Comrade! The farmer offers his help; the hammer and sickle join forces...

and it works!

The money is invested in the nation.

And the capitalist is under sharp guard.

Goodbye capitalism, religion, decadence -- the worker's are on top!
[There's a lot in this film I am missing -- I wish somebody would explain it to me.]
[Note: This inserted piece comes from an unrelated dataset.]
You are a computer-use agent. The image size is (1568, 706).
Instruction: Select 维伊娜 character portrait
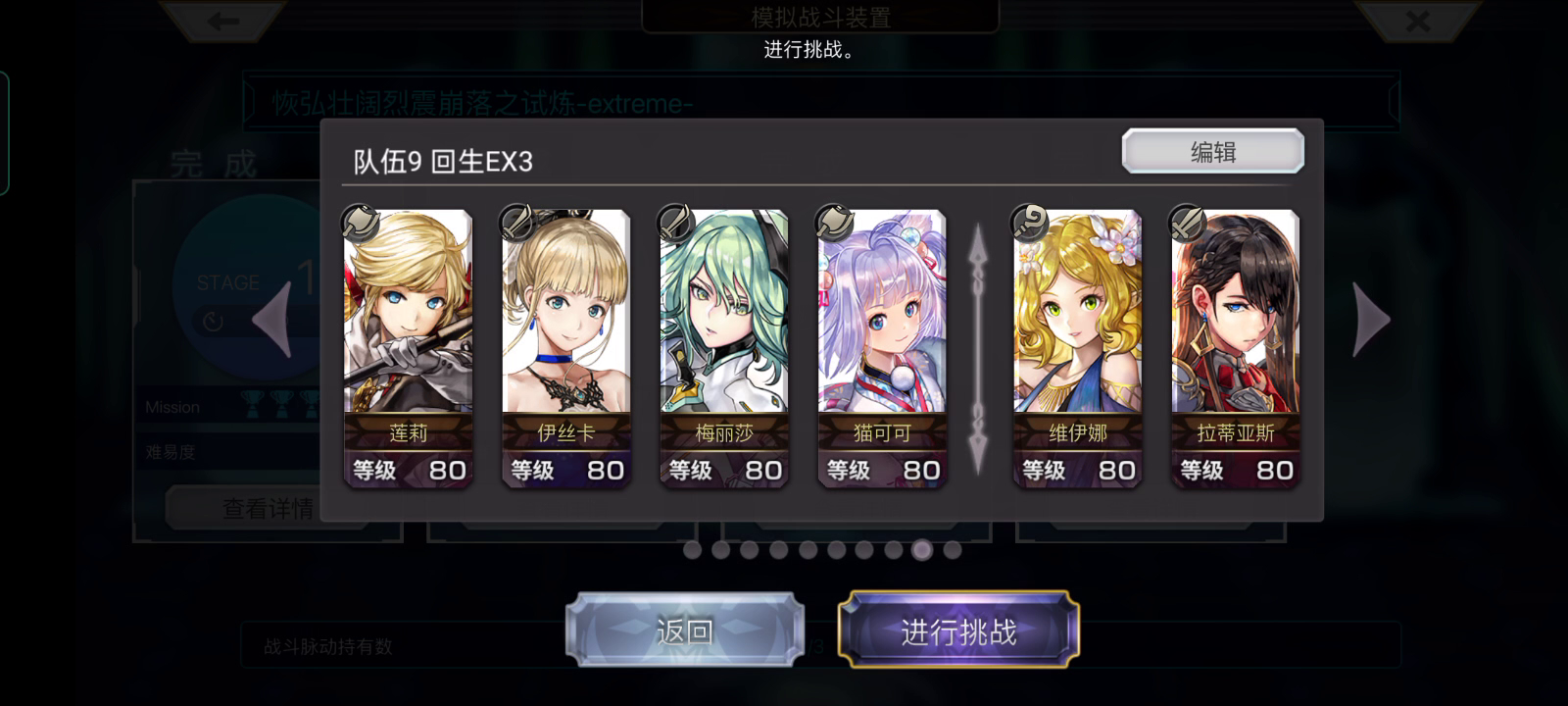[x=1077, y=312]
Most people take a look back at Vertov's kino-eye philosophy and focus on his realist ("life as it is") aspects. The influential theorists and scholars of realism -- Grierson, Kracauer, Bazin, Rotha, etc. -- and the subsequent evolution of nonfiction films into "documentary" exposition (like cinema verite) has developed this emphasis of the real. They vastly simplify Vertov's philosophy. I think this animation shows that the thrust of Vertov's theories was not realism or even the "pure cinema" most of the contemporary avant-garde was after, but rather political transformation. Vertov's cinema is primarily a political cinema, meant to partake in building society towards its ultimate Utopia. Anyone who approaches Vertov's films should keep this in mind.

Anyway, however simple, it is an effective film.

March 21, 2009

annabella


Postcard taken from this blog. Also has the basics on Annabella's bio.

Clair, Fejos... men of sophistication. I don't know why I haven't seen more of her films. (Because they are not easy to find?) Desperately seeking her other Fejos film, the Sunshine one.

14 Juillet image courtesy of gaston.

Oddly I don't have a cap of her in Le Million. Brunette there. Wonderful.

March 19, 2009

melancholy, escapism

The work I've been balancing this semester has been isolating and stressful (not an emotion I often feel); the result is a deep, surreal melancholy. Further into my shell I retract, my energy fading, my expressions lost. This is pure intellect. I have lost connection with the world.

Nostalgic longing arises. I am impulsively drawn to Love Me Tonight, to Under the Roofs of Paris, to Manhattan -- my definition of comfort movies. But why? With which bittersweet moods do we cathartically align? What is this harmony of joy and sorrow in which our identities sing?

This is undoubtedly escapism. The intellect dies where the spirit is born. The bond I forge with these films is irrational, insane, almost immoral. But necessary. Nostalgia is redemptive. I awoke last night to find Top Hat playing on TCM -- Astaire's voice, arriving 70 years passed, violently stirred the spirit in me. However severe the intellect's alienation, I find it combated by this boundless, nostalgic spirit.

Escapism. The intellect suppressed by pure emotion. Critics are wrong to dismiss it. We are not animals of intellect, but of emotive cycles. Emotive spirals. Our moods change, our spirits seek changing nourishment. Even within ourselves we demand diversity.

Watching Ginger and Fred dancing, my intellect is dumbstruck; thought-paralysis -- painfully, poetically liberating. No critical study of this moment would be worth it. The intellect can only survive with intermissions of the wonderfully, gleefully, irresponsibly irrational.

I am on my way to escapism. I hope this bout of awesome melancholy lasts.